Жуткая нужда у исследовательско-преподавательских кадров, даже если (а я в это не верю) по приезду постдок будет получать свои привычные 3–4 тыс. $, то на фоне коллег это здорово осложнит ему жизнь.
Если постдок человек семейный и вся семья за границей, то разговор о возвращении – это как разговор о неизлечимой болезни… дети и жены категорически против.
PS. Глупости это все, рассчитывать на постдоков и тем более на молодых профессоров. Да и пожилых забудьте…»
В другом номере газеты ученых (за 9 декабря 2008, с. 6) приведены требования одного из уехавших к Сибирскому университету на случай возвращения: зарплата не менее 8 тыс. долларов в месяц, на оборудование не менее 70 тыс. долларов в год, на сотрудников не менее 200 тыс. долларов и так далее плюс полная научная независимость, то есть несбыточные в России условия. Он хочет, чтобы Россия не была Россией.

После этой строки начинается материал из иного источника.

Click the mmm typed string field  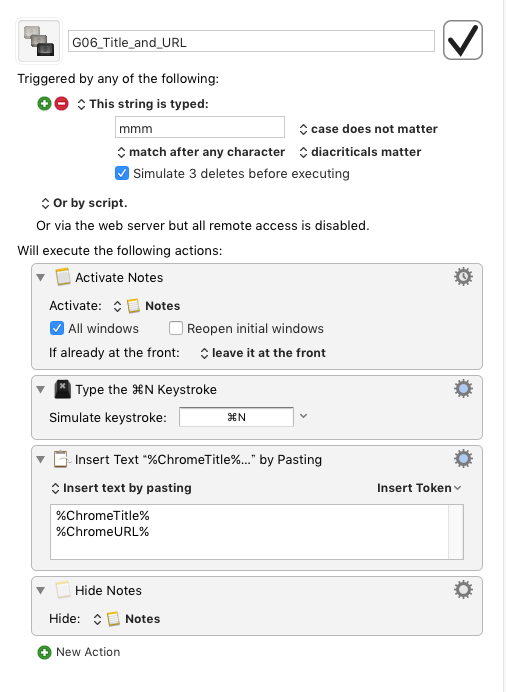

Известнейший ученый профессор Р.М. Фрумкина, главный научный сотрудник института РАН, пишет («ТрВ» за 21 июля 2009, с. 12), что получает 23 тысяч рублей в месяц и не может позволить себе зайти в кафе и выпить чашечку кофе с круассаном (кстати, я также). Если бы у нее не было старой квартиры, то на свою зарплату она не могла бы арендовать скромную однокомнатную квартиру, разве что на окраине. Она пишет:
«1. Я считаю безнравственным и дальше платить тем, кто работает здесь, нищенскую зарплату.
2. Я считаю безнравственным назначать тем, кто готов вернуться, „западные зарплаты“ за государственный счет, поскольку не вижу резона делить научных работников на категории, исходя из места их рождения и гражданства».

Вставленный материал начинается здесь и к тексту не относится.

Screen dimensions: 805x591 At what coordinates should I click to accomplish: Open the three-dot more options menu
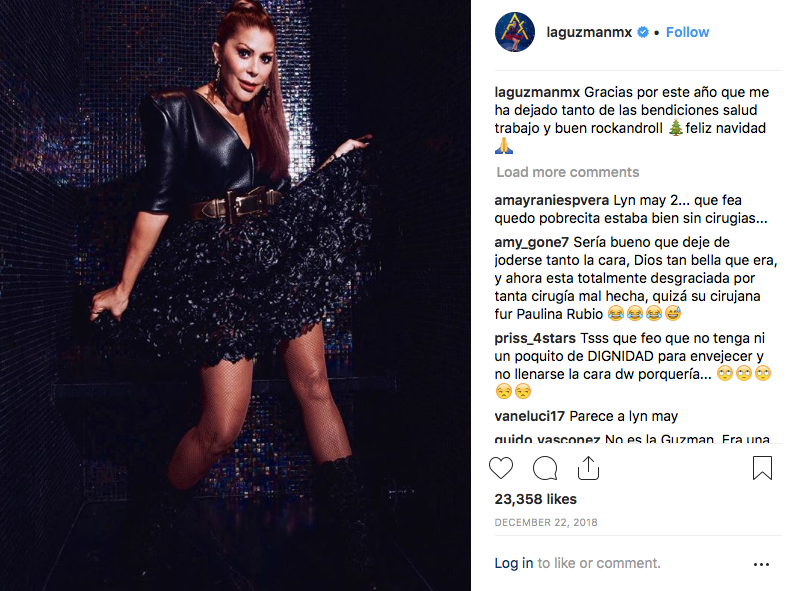pyautogui.click(x=761, y=564)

Я также. Они там выучились? Но позвольте, я не раз выезжал за рубеж по приглашению. Я читал там лекции и курсы лекций в Венском, Свободном университете Берлина, Даремском, Мадридском университетах, в университете Вашингтона и многих других. Я там не учился, я там учил. В том числе и выехавших из России. Почему же они, вернувшись, будут получать здесь в двадцать-тридцать раз больше, чем я? Я ведь учил здесь не хуже, чем там. Наверное, даже лучше…
Часть активной молодежи идет в бизнес, еще одна часть – в чиновничество. Там можно продержаться и (пусть и не совсем честными способами) прокормить семью.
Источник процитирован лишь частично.